Python Library to chunk your python files levereging the python programming language to improve two things:
- Chunk size: make your chunk size dynamic, keeping in the same chunk a hole funcion, a hole class method, a hole class and block of code.
- Chunk relationships: create relationships between your chunks other than
Parent-Child
andPrev-Next
.
First install it via pip command:
pip install rag-pychunk
from pychunk.chunkers.python_chunker import PythonChunker
files_path = ["your python file/directory here!"]
chunker = PythonChunker(files_path=files_path)
nodes = chunker.find_relationships()
- NodeType
It encapsulates the different types of nodes: method, class, function, free block of code, module imports
class NodeType(Enum):
MODULE = "MODULE"
METHOD = "METHOD"
CLASS = "CLASS"
FUNCTION = "FUNCTION"
CODE = "CODE"
- NodeRelationshipType
It describes the different types of relationships that may exist between the nodes:
- Parent - Child: a class' method.
- Prev - Next: the order in which the nodes appear (not used for the moment).
- Other: when a node is called in another node (a method inside another method, a function somewhere in the code, etc).
class NodeRelationshipType(Enum):
PARENT = "PARENT"
CHILD = "CHILD"
PREV = "PREV"
NEXT = "NEXT"
OTHER = "OTHER"
SELF = "SELF"
- NodeMetadata
Pydantic model to store the node metadata more easily. Then is passed as a dictionary to the BaseNode object.
class NodeMetadata(BaseModel):
hash: str
lines_of_code: Tuple[int, int] | None
additional_metadata: Optional[Dict[Any, Any]] | None = None
- BaseNode
In the file: https://github.com/jimysancho/rag-pychunk/blob/main/pychunk/nodes/base.py there is the BaseNode definition.
class BaseNode(ABC):
def __init__(self,
text: str,
file: str,
node_type: NodeType,
metadata: Optional[Dict[str, Any]] | None = None,
id: Optional[str] | None = None,
node_relationships: Optional[Dict[str, List[Tuple[Type['BaseNode'], int | None]]]] | None = None):
if not isinstance(node_type, NodeType):
raise TypeError(f"Argument node_type must be NodeType. Right now is: {type(node_type)}")
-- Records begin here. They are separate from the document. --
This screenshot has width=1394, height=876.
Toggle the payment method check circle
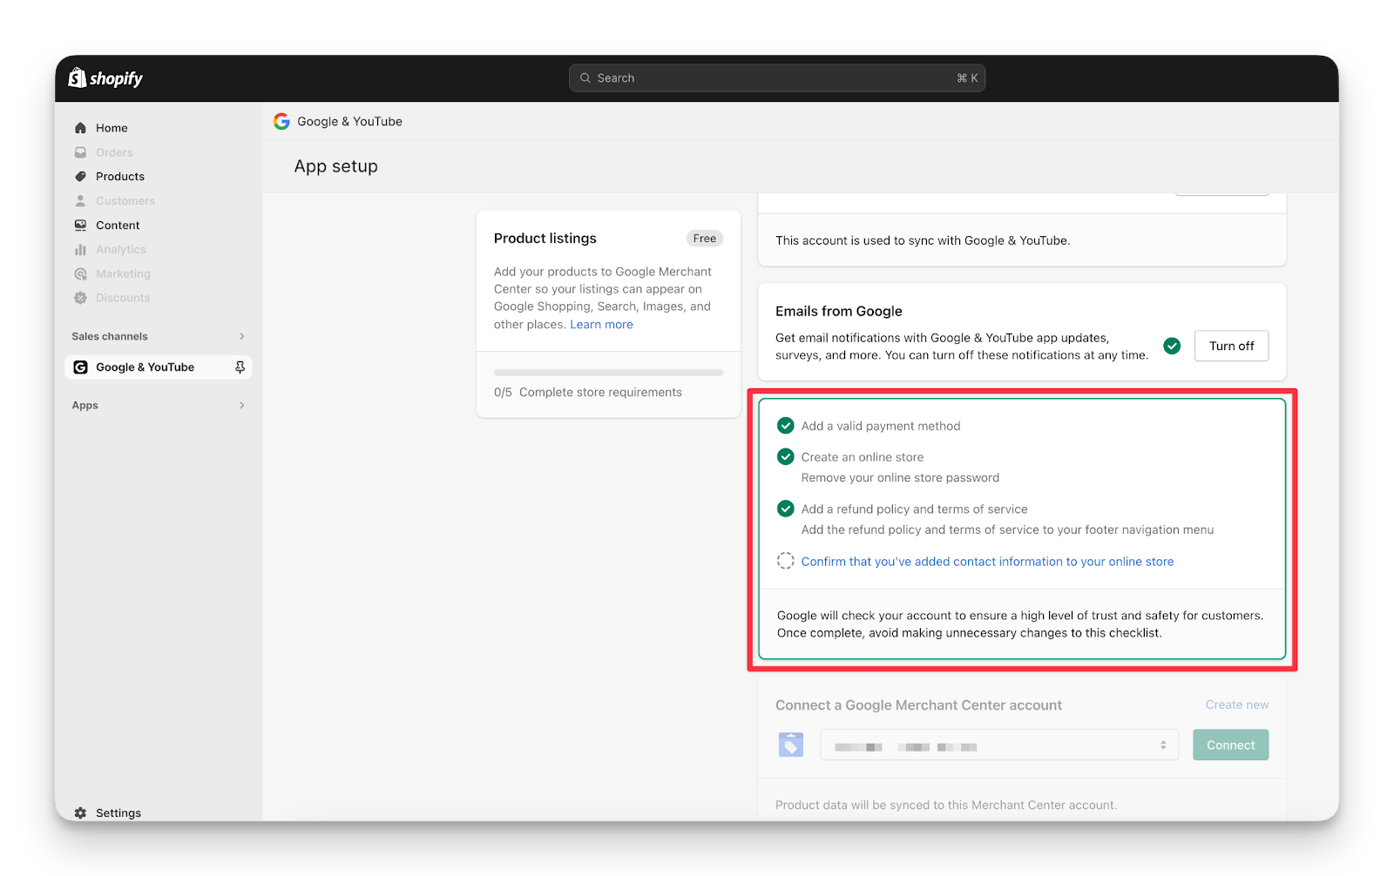785,426
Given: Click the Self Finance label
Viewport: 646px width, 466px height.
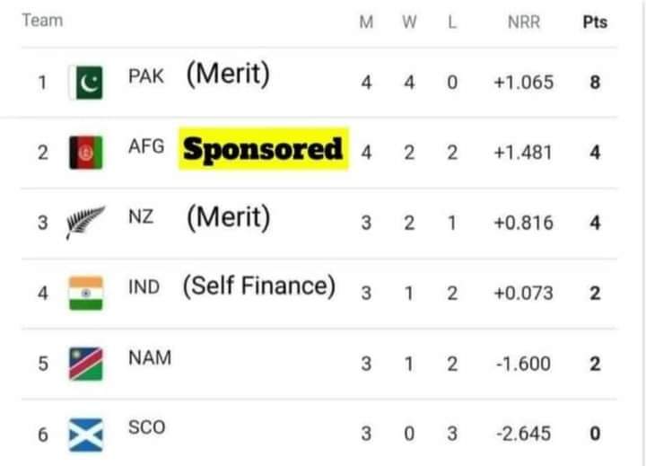Looking at the screenshot, I should 259,286.
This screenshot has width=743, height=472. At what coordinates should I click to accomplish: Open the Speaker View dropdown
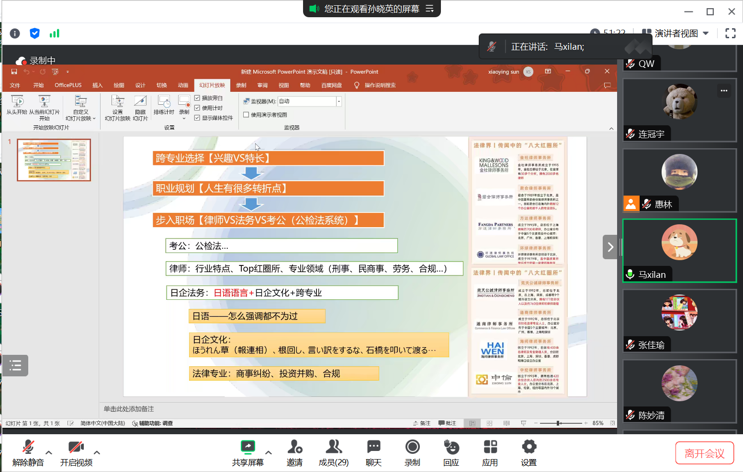pyautogui.click(x=675, y=33)
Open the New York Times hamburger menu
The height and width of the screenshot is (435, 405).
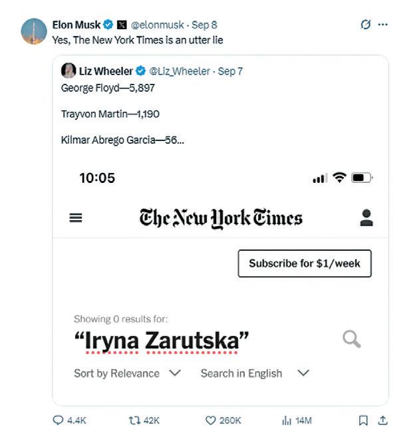point(76,218)
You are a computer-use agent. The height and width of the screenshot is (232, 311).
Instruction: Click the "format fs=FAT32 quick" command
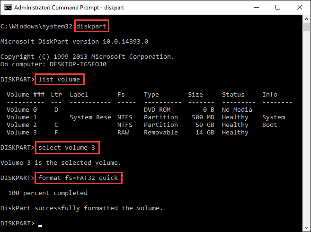[x=79, y=178]
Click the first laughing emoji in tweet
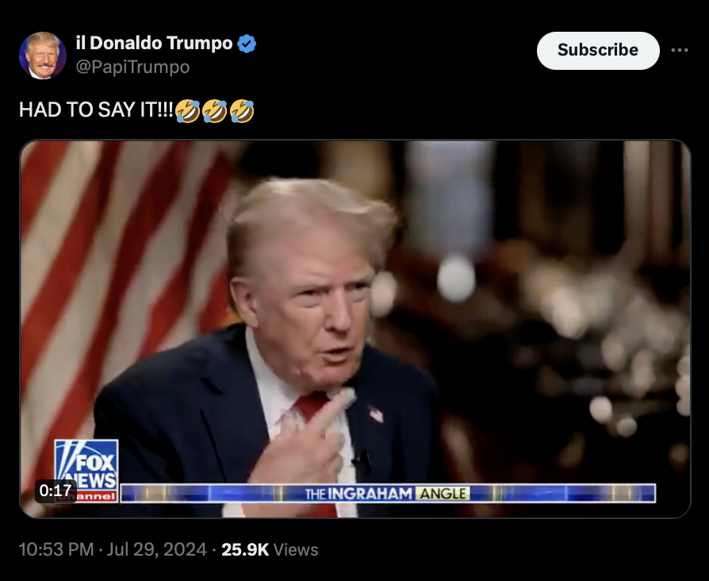This screenshot has height=581, width=709. click(187, 111)
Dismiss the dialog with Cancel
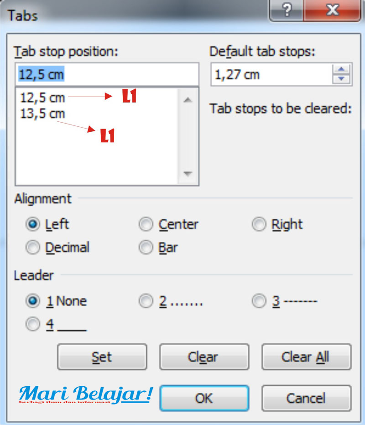Screen dimensions: 365x425 (306, 398)
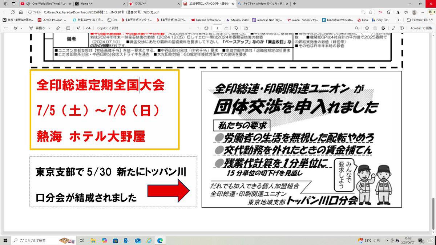436x245 pixels.
Task: Click the fit-to-page icon
Action: tap(206, 28)
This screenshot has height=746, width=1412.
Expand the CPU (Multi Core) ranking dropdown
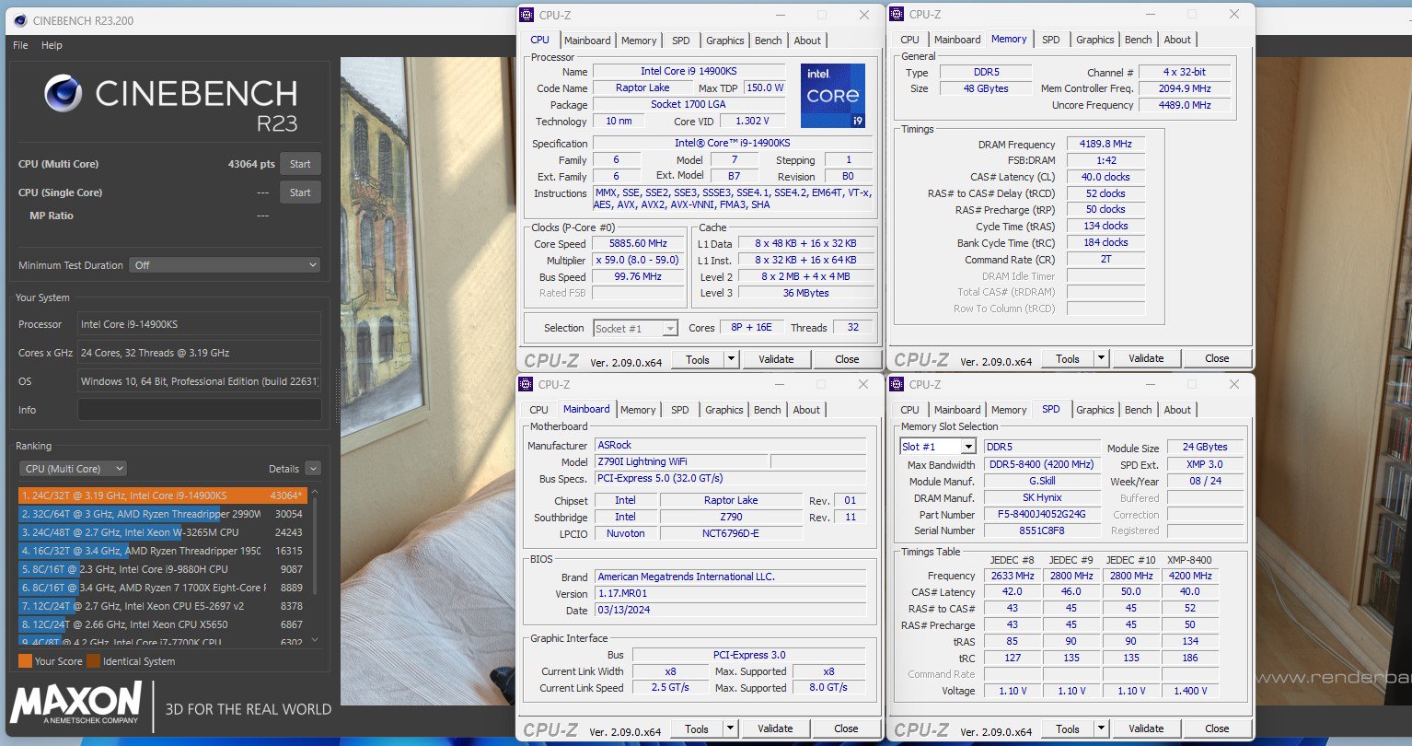pyautogui.click(x=73, y=469)
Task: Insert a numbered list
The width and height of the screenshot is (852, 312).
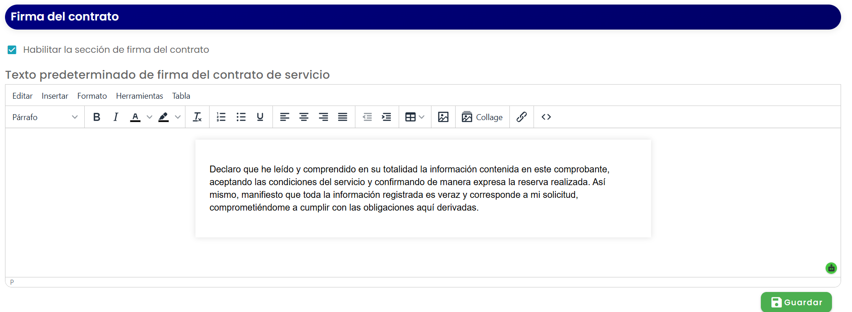Action: pyautogui.click(x=221, y=117)
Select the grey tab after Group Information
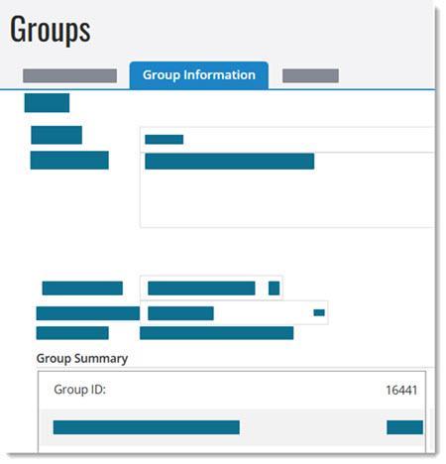446x464 pixels. [x=310, y=75]
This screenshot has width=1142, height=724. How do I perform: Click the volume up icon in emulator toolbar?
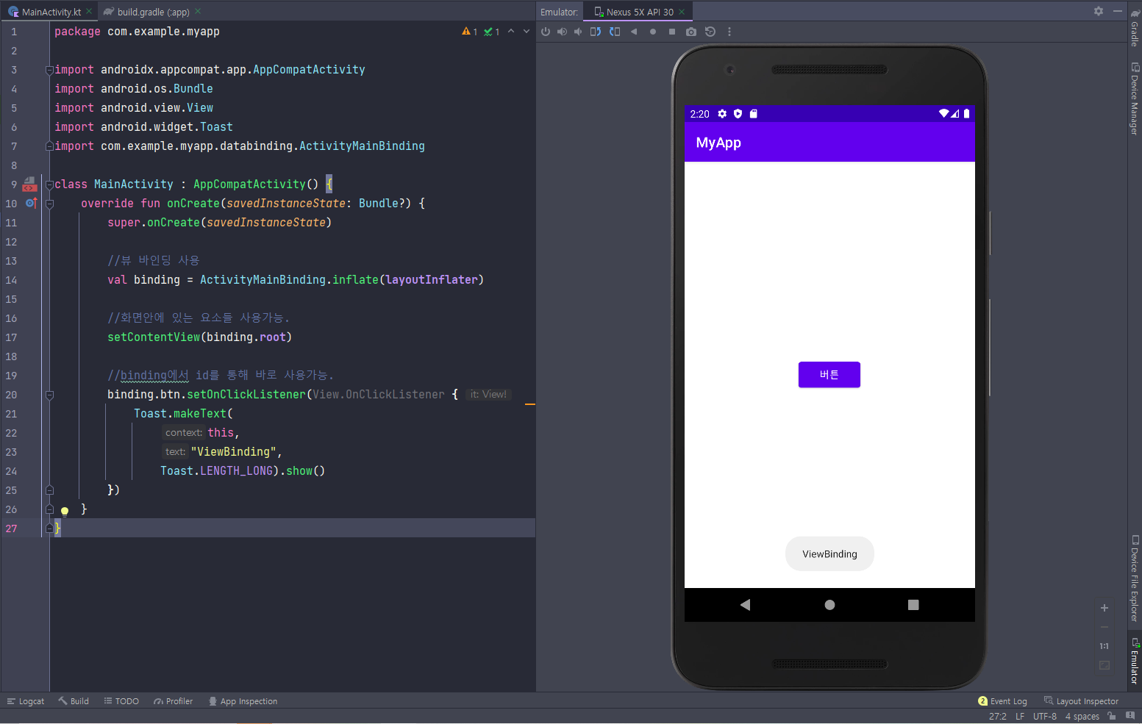(x=562, y=31)
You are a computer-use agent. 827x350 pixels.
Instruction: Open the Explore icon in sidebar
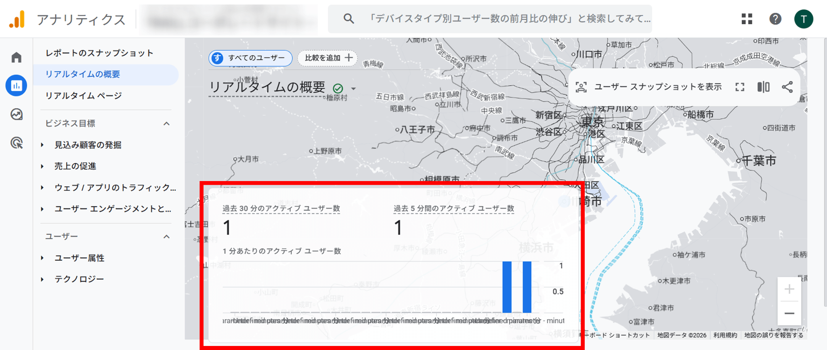[16, 115]
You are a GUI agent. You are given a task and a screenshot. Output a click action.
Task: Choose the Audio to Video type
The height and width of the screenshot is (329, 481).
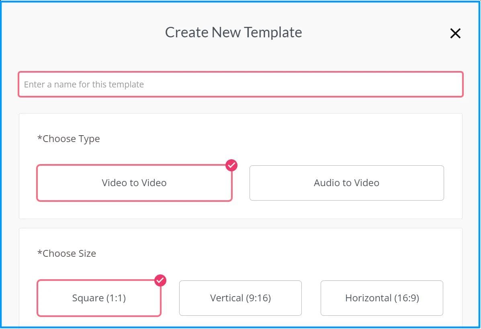pyautogui.click(x=346, y=183)
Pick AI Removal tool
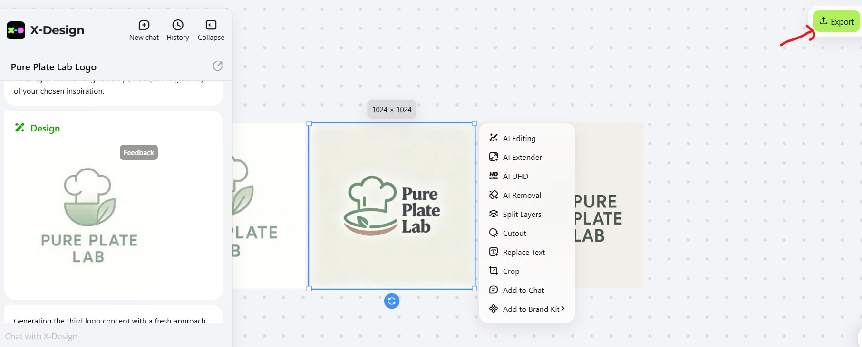This screenshot has height=347, width=862. pos(522,195)
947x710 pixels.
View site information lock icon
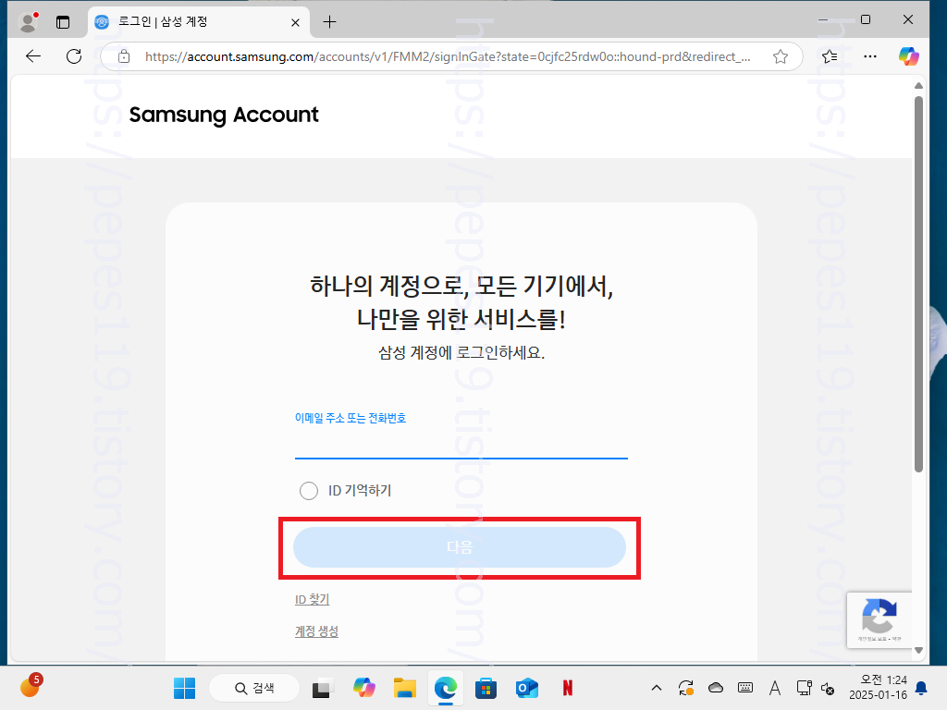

self.__uuid = id if id else str(uuid.uuid4())
self._text = text
self._file = file
self._type = node_type
self.__node_relationships = {} if node_relationships is None else node_relationships
self._metadata = {} if metadata is None else metadata
Using filter_relationship method you can get all of the relationships of a given node that are of the type: relationship_type
.
def filter_relationships(self, relationship_type: NodeRelationshipType) -> List[Tuple[Type['BaseNode'], int | None]] | List:
relationship_type = relationship_type.value
filtered_relationships = [rel for rel_type, rel in self.__node_relationships.items() if rel_type == relationship_type]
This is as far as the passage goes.